Is a half-hour off the journey to Brum really worth all this?
EDITOR'S COMMENT
Published: 30 September, 2010
IS one expected to take seriously the proposal to demolish four blocks of flats on the Regent’s Park Estate housing 500 families – in order to build a high speed link between Euston and Birmingham that will knock 20 or 30 minutes off a journey?
Where was this devilish plan concocted? By which civil servants? With whose approval?
Suddenly, proposals that affect the livelihoods of hundreds of people are churned out from the Whitehall machine without, one suspects, the application of the fullest appraisal governing the social and economic impact on those whose lives would be turned upside down by it.
The high speed plan crept untrumpeted onto the scene last year.
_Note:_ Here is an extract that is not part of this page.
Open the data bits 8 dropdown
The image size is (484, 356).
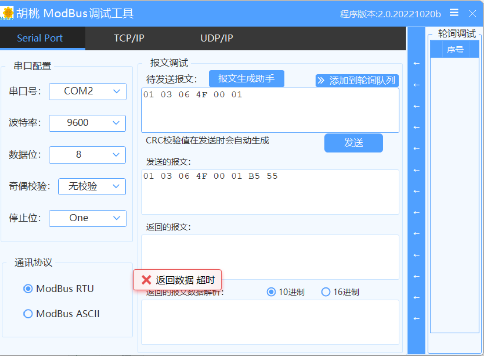[87, 155]
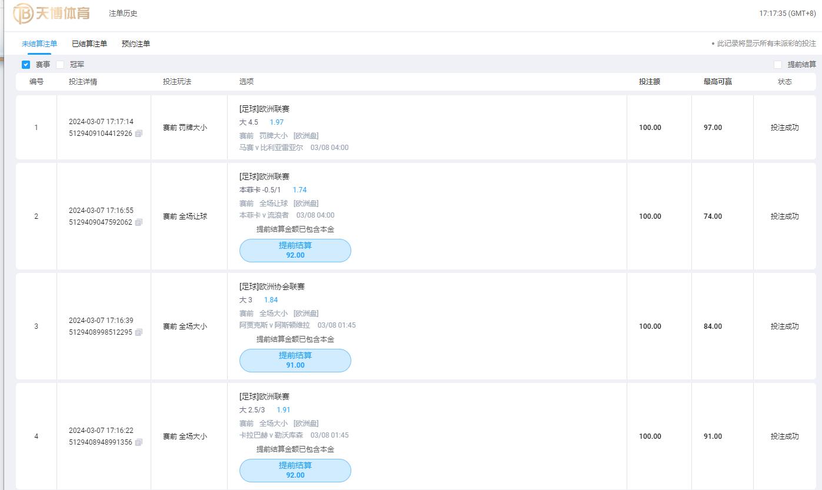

People in the Primrose Hill area, also affected by the Whitehall nightmarish plan, were the first to become aware of the plan – and when they did, they could only shake their their heads in sheer disbelief that it had been possible for such a fatuous plan to see the light of day.
However, families living in Regent’s Park Estate took a little longer to wake up to the threat.
This week, they too have joined in the fight to root out such a bilious scheme.
They must be asking themselves how it is possible today, when there is such a grave shortage of social housing in the borough, that faceless mandarins can conjure up a scheme that can only exacerbate the shortage.
Or is this a case where one civil service department is anarchically pursuing its own ends irrespective of the problems facing another department?
If this scheme were laid to rest, it would save billions and help to balance Britain’s books.
Mourning a quiet hero
A QUIET man who leaves the scene often passes unnoticed.
But the hundreds of mourners who came to pay their respects at yesterday’s (Wednesday) funeral of Dave Horan was evidence that quiet though Dave was in his life he had gathered around him deep layers of friends and admirers – people who knew the good work he did.
He never made a fuss of his good deeds – helping his students while a teacher, fighting the good fight on behalf of council tenants ensnared by officialdom, shaping up against private landlords who had been harassing tenants.
He fought – in his quiet way – big battles, too. He championed the wrongly imprisoned Guildford Four when it was unpopular to do so.
But this giant did it all – quietly and without fuss.